(TASK 1)
Answer these from the article on the DISCLOSE Act:
(a) Which two lawmakers sponsor the bill?
(b) How many of an ad's top corporate sponsors would have to declare themselves at its end?
(c) What largest share of funding from corporations could a group receive and still be excluded under the refashioned legislation?
(TASK 2)
From the article on the DISCLOSE Act, list every alternate name that it says insiders use for the act.
(TASK 3)
Continue the article on the DISCLOSE Act from its last sentence.

(DOCUMENT TEXT)
#####

The Democracy Is Strengthened by Casting Light On Spending in Elections Act was proposed in response to the Supreme Court’s Citizens United v. Federal Election Commission decision in January, which slapped down the McCain-Feingold Campaign Finance Reform Act’s prohibition of corporate sponsorship of electioneering communications 60 days before a general election or 30 days before a primary.

The Democracy, etc. Act—alternately referred to by insiders as DISCLOSE, H.R. 5175, McCain-Feingold Part II, ABRIDGE, SQUELCH, and SUFFOCATE—would ban certain parties, such as federal contractors with more than a specified dollar amount in contracts, from producing any political communications right before elections, and would impose burdensome “transparency” requirements on others.  For-profit and nonprofit corporations would be regulated under the law, but unions would be exempted from it—a fact that absolutely coincidentally happens to disadvantage Republicans and benefit Democrats.

The act would also require the top five corporate sponsors of any ad to declare themselves at the end of the ad—which means that in addition to hearing politicians recite, “My name is Joe Windbag, and I approve this message,” we’d have to hear, “My name is Joe Moneybags, and I’m CEO of Megalopolis Corporation, and I approve this message,” “My name is…” etc.  Given that most political ads are only 30 seconds long, commercials under DISCLOSE will inevitably start to resemble that Eminem song where he raps over and over, “My name is… My name is…”

New York Senator Charles Schumer and Maryland Representative Chris Van Hollen are the proud sponsors of this bill.

Upon its unveiling, Schumer trumpeted that the bill’s “deterrent effect should not be underestimated.”

Van Hollen, who just so happens to be the head of the Democratic Congressional Campaign Committee, claims that the bill is necessary because it will prevent foreign entities from influencing U.S. elections via shadowy front groups.

This is a remarkable claim for a Democrat to make, given that: (1) Citizens United did not, as claimed by our Fabricator-in-Chief at his State of the Union Address, “open the floodgates for special interests, including foreign corporations, to spend without limit in our elections”—it did not even alter the existing ban on election-related contributions from foreign nationals or corporations; and (2) a good chunk of Obama’s presidential election fund was made up of overseas donors whom Obama, unlike John McCain and Hillary Clinton, never required to reveal their identities or associations for the public.

In the wake of pressure from the National Rifle Association, who wanted an exemption from the proposed regulations and threatened to campaign against midterm election candidates who voted for the act, Democrats arbitrarily refashioned the legislation to exclude groups that had at least one million members, had been around for 10 years, had membership in all 50 states, and received no more than 15% of their funding from corporations.  Only the NRA qualified under these guidelines.  (An aide leaked that earlier language, rejected as too obvious, would have offered a carve-out for any organization that had been around for at least 139 years, boasted national membership of at least 3.5 million, counted Ulysses S. Grant and Charlton Heston among its former presidents, and sported an eagle atop two crossed rifles as its logo.)

#####

(DATA SUPPLIED)
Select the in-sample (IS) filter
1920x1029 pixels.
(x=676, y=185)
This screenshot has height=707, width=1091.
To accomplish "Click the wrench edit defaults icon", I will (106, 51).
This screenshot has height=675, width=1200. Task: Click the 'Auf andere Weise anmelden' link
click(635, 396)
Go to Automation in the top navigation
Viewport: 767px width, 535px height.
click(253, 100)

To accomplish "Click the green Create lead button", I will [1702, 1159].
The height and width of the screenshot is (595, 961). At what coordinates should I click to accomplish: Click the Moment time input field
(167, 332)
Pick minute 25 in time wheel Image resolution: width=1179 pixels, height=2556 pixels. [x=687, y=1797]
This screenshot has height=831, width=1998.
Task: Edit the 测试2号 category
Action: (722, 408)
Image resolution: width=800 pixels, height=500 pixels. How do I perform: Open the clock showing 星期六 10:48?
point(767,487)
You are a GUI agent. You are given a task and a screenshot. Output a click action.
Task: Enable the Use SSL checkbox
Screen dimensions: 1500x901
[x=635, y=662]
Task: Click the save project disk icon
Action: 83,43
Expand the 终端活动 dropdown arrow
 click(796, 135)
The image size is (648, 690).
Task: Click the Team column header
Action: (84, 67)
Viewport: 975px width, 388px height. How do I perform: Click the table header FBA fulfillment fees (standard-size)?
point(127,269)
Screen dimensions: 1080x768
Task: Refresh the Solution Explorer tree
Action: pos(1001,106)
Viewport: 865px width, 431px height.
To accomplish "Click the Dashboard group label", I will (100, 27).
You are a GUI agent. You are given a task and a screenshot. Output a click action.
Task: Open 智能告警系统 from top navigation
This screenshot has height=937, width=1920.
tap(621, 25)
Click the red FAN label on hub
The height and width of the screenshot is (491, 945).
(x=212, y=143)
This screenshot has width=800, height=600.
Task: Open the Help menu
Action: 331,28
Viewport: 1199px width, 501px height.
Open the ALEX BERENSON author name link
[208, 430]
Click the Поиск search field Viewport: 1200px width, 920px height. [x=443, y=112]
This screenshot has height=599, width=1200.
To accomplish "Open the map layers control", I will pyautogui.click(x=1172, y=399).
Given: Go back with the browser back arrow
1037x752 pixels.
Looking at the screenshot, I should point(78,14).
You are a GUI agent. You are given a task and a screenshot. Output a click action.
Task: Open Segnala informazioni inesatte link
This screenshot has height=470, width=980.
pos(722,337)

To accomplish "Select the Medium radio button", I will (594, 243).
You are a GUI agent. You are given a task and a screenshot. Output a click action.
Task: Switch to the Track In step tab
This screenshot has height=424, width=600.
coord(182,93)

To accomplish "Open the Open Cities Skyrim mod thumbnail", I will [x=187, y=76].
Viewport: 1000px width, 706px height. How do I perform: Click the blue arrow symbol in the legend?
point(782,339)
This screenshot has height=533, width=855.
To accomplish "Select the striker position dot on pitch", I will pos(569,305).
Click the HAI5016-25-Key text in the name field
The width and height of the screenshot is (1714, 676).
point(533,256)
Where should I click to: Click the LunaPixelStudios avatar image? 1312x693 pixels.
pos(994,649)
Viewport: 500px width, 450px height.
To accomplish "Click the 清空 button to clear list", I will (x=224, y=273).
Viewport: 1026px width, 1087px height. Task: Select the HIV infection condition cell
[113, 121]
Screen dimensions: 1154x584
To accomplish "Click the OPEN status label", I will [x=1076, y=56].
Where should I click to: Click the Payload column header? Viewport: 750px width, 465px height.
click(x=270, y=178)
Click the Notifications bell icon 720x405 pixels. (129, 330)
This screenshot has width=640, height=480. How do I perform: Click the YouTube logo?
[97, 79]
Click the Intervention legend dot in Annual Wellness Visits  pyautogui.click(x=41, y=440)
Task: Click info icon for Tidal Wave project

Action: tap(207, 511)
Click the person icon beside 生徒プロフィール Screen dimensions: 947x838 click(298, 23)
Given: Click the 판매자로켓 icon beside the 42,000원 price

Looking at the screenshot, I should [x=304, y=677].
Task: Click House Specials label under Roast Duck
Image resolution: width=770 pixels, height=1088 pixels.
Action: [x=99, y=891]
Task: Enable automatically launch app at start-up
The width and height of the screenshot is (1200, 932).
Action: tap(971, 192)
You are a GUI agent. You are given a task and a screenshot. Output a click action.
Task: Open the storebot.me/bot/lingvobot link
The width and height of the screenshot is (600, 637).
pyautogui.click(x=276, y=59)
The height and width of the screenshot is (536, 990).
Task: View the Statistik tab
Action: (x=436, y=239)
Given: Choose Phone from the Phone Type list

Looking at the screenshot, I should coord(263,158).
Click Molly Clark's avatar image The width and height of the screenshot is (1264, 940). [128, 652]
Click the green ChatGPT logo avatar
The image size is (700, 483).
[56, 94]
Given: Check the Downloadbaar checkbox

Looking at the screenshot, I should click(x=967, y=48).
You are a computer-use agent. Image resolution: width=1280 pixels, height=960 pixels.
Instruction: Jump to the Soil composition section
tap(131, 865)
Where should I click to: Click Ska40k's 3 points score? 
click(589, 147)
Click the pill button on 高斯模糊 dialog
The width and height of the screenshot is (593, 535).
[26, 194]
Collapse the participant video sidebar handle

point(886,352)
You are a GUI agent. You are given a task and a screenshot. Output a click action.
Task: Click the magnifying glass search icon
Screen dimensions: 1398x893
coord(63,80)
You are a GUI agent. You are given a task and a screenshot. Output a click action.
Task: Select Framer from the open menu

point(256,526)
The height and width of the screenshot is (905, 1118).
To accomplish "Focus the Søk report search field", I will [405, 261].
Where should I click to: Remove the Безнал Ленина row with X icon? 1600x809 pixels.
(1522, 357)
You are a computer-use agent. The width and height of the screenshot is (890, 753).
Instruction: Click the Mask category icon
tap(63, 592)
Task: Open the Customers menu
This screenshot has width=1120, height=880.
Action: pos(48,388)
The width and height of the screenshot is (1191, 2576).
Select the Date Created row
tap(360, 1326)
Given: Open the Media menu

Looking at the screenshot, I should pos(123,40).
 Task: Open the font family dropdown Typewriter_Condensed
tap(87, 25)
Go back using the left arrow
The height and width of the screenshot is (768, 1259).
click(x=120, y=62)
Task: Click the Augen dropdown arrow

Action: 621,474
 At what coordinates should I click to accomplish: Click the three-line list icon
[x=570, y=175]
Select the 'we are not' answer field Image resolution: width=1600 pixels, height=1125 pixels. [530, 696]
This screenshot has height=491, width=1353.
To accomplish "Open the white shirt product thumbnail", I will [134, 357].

#####

(WRITTEN REPLY 1)
(a) New York Senator Charles Schumer and Maryland Representative Chris Van Hollen
(b) The top five
(c) No more than 15%

(WRITTEN REPLY 2)
DISCLOSE, H.R. 5175, McCain-Feingold Part II, ABRIDGE, SQUELCH, SUFFOCATE

(WRITTEN REPLY 3)
Due to bipartisan outrage over the narrowly tailored exception for the NRA, last week the bill’s sponsors lowered the membership threshold criterion to 500,000, which allowed groups such as the AARP and the Humane Society into the Mile High Club.

Realizing that there were still not enough votes for the act, on Thursday House Speaker Nancy Pelosi tabled the bill, though Van Hollen this week announced that House Democrats’ efforts to reverse Citizens United were not over.  The White House chimed in by giving the bill a fresh endorsement on Monday.

Yesterday, Van Hollen released hilarious poll results claiming that 87% of Republican voters and 90% of Democratic voters supported the bill.  The only thing Republican and Democratic voters agree on in such overwhelming numbers is that Republican and Democratic voters don’t agree on anything that strongly.

DISCLOSE went to the Rules committee today, and a vote may come as early as tomorrow.

Democrats are dying to shove this monstrosity through Congress well before the November elections, to prohibit right-leaning groups from facilitating the expected Democratic massacre.  Their maneuver recalls the proposal Senate Democrats floated to get rid of the filibuster earlier this year, when they thought they couldn’t pass their health care bill with it in place.  In a letter co-written with Harry Reid, Schumer admits that, “We commit to working tirelessly for Senate consideration of the House-passed bill so it can be signed by the President in time to take effect for the 2010 elections.”

The Supreme Court may well overturn this law, in keeping with the spirit of their Citizens United decision, but by that point the November midterm elections will be long gone.

What all of this proves is that, as usual, Democrats never think ahead to what might happen as a consequence of the crummy legislation they pass for short-term political gain, and whether it might come back to cause them long-term political grief—to say nothing of its constitutionality or its utility in preserving the nation’s ideals.  I don’t know, I think a filibuster might come in pretty handy after two waves of Republicans sweeping Congressional elections in 2010 and 2012—eh, House Minority Leader Pelosi?

In addition to being immoral calculators who would throw their grandmothers under the bus for political power, Democrats are shortsighted and lunk-headed when it comes to enacting their schemes.  If they get away with DISCLOSE, it will only be because of the moral cowardice and incompetence of Republicans in failing to oppose them.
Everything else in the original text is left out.